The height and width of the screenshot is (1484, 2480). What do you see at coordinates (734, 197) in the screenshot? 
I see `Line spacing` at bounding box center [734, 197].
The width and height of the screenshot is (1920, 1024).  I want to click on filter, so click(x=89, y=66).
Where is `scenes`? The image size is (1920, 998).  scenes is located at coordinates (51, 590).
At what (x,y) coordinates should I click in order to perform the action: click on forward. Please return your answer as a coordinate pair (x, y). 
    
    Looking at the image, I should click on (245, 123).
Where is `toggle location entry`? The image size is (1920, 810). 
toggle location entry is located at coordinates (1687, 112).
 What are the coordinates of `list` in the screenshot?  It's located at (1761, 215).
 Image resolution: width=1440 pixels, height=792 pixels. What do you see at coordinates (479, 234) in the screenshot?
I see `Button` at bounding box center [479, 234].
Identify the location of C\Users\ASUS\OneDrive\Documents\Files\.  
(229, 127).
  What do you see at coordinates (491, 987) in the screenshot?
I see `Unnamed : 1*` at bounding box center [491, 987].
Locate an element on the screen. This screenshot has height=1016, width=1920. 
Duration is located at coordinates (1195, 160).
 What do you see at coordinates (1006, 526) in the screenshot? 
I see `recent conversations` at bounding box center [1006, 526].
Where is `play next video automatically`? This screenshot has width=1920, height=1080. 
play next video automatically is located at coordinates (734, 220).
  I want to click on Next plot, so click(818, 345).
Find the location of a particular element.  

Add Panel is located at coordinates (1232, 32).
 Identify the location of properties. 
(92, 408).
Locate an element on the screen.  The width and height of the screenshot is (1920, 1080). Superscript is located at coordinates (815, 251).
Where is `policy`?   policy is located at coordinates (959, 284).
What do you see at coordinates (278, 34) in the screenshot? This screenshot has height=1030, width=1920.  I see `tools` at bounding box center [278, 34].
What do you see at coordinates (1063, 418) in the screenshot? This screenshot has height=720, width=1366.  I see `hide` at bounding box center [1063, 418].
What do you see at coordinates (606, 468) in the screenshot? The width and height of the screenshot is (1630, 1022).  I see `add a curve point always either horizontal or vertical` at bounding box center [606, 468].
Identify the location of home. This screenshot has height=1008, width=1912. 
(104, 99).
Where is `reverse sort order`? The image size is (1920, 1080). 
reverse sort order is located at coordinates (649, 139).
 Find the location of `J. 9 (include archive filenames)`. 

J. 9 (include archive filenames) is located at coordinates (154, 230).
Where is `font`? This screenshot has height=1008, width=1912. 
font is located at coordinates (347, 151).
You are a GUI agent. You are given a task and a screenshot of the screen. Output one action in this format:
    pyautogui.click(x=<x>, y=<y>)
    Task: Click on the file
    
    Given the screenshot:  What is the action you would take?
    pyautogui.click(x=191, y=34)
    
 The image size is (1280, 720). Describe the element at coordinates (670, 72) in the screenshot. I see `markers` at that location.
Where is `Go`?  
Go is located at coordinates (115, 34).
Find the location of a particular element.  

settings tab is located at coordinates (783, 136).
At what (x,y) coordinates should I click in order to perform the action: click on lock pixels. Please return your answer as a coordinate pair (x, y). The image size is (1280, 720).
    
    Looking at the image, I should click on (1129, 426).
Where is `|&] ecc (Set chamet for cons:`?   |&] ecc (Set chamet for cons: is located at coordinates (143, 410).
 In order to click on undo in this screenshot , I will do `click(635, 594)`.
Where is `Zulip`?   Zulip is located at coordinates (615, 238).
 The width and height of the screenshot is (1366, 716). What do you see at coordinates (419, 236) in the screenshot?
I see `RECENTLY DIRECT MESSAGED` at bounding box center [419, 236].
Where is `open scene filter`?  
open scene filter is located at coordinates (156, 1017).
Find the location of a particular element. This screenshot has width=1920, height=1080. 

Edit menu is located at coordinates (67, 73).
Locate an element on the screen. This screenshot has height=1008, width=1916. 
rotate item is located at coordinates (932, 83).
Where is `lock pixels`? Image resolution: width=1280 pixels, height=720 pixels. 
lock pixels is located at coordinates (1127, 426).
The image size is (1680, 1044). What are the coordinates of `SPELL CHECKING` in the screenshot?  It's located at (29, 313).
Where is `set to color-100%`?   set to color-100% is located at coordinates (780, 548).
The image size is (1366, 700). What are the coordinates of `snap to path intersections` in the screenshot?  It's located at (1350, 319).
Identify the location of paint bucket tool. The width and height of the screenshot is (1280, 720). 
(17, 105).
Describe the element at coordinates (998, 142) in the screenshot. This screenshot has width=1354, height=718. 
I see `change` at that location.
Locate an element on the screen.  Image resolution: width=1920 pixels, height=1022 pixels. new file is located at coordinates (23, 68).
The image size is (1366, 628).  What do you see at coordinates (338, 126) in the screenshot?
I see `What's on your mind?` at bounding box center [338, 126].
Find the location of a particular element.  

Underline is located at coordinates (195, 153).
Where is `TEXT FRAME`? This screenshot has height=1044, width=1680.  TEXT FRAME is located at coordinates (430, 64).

= = = = = = =

Exercise details » Return the data from the line containing "coordinates (959, 284)." to the line containing "What do you see at coordinates (1063, 418)", both included, as a JSON list of strings with one string per line and blank lines omitted.

Problem solution »
[
  "Where is `policy`?   policy is located at coordinates (959, 284).",
  "What do you see at coordinates (278, 34) in the screenshot? This screenshot has height=1030, width=1920.  I see `tools` at bounding box center [278, 34].",
  "What do you see at coordinates (1063, 418) in the screenshot? This screenshot has height=720, width=1366.  I see `hide` at bounding box center [1063, 418]."
]